### What is required:
Make an exact transcript of the lines in the data below, starting with the one containing "920x515 pixels. How" and going on through the one containing "Where should I click to: Click the Collapse", with both included and the pictures left out.
BEGIN Supplied information
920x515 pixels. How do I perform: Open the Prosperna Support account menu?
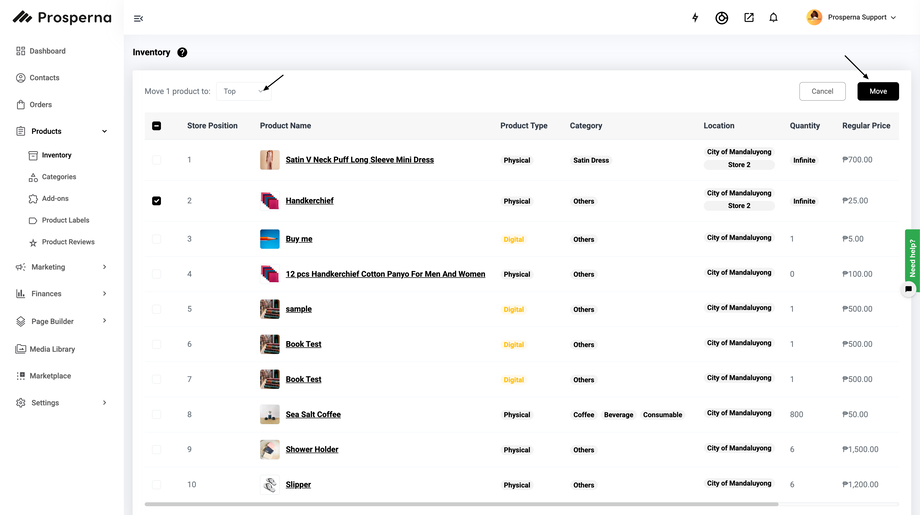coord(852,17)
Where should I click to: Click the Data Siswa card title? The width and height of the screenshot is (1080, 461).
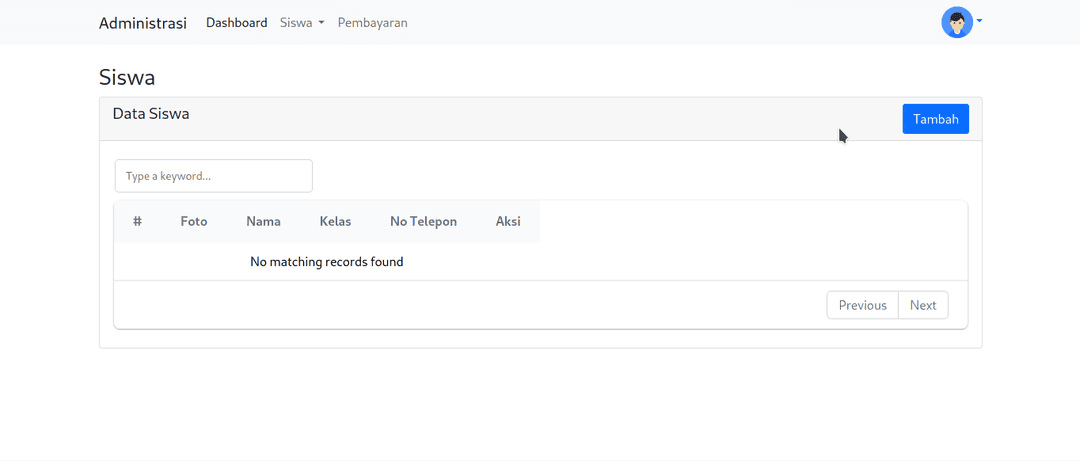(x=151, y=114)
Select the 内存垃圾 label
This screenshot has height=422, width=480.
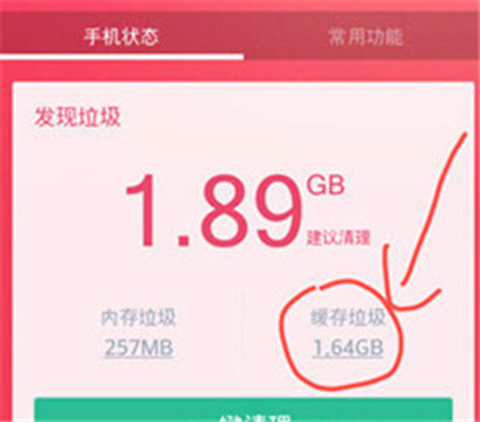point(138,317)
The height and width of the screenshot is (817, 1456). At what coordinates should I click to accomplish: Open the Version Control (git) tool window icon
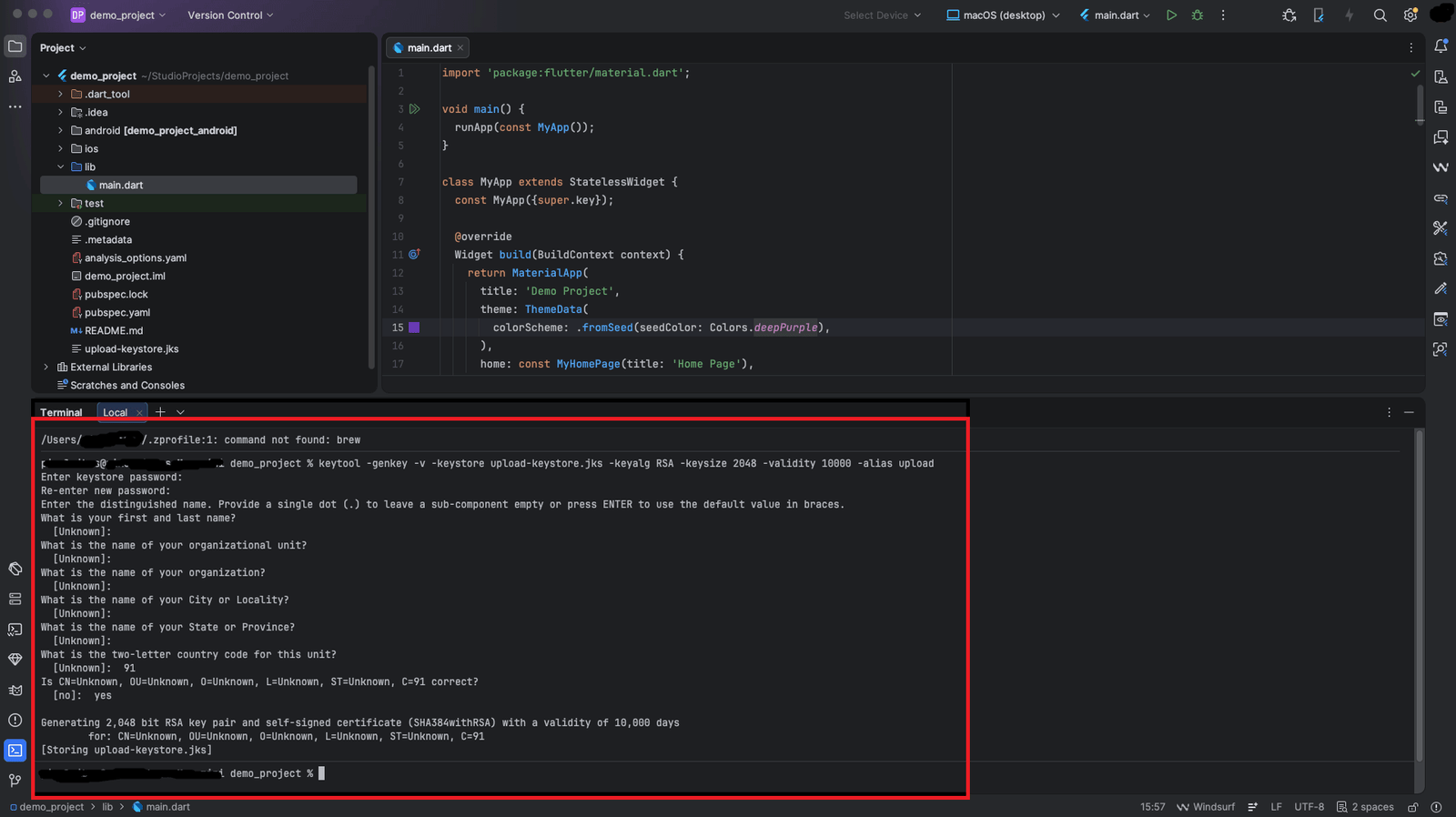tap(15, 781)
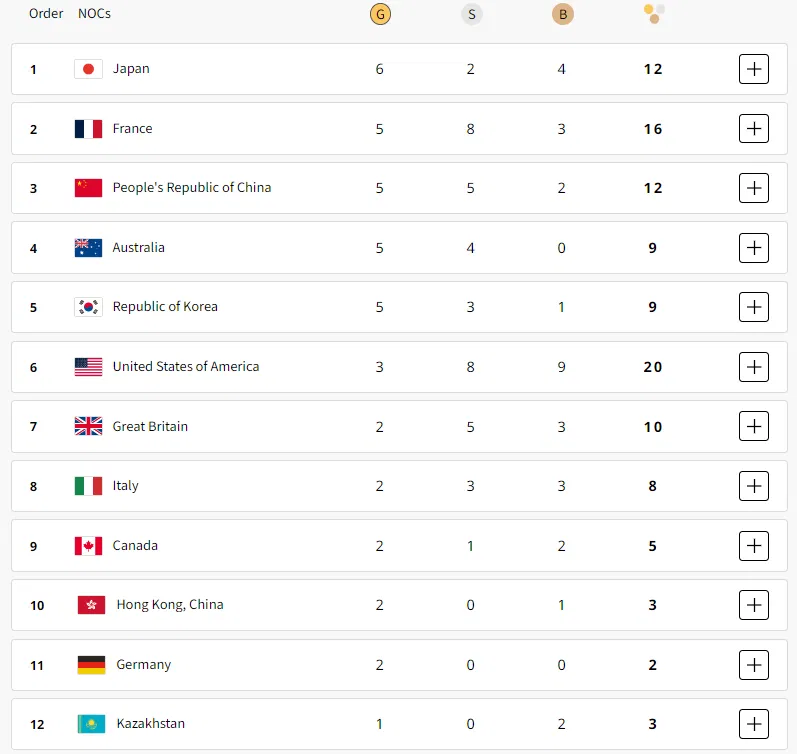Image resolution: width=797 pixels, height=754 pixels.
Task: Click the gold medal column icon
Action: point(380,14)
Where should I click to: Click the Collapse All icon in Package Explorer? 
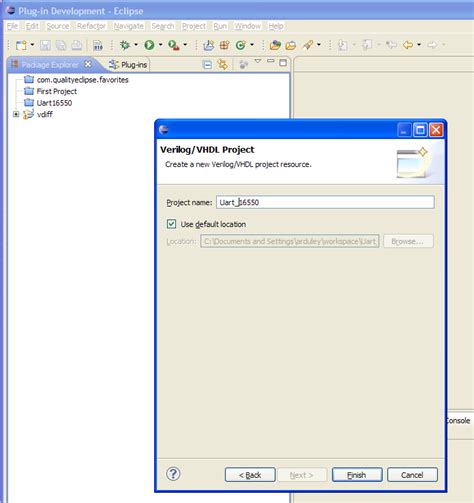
END Supplied information
BEGIN Supplied information
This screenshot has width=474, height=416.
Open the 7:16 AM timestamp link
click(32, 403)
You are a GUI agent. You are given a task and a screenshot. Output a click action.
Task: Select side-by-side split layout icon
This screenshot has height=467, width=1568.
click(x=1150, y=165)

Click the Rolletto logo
END Supplied information
### Response for this exercise:
920x515 pixels. How do I perform: Open the Prosperna Support account menu?
coord(852,17)
Where should I click to: Click the Data Siswa card title? The width and height of the screenshot is (1080, 461).
(x=151, y=114)
Select the 内存垃圾 label
This screenshot has height=422, width=480.
point(138,317)
The height and width of the screenshot is (817, 1456). At what coordinates should I click to accomplish: Open the Version Control (git) tool window icon
tap(15, 781)
Image resolution: width=797 pixels, height=754 pixels.
Task: Click the gold medal column icon
Action: point(380,14)
Where should I click to: Click the Collapse All icon in Package Explorer? 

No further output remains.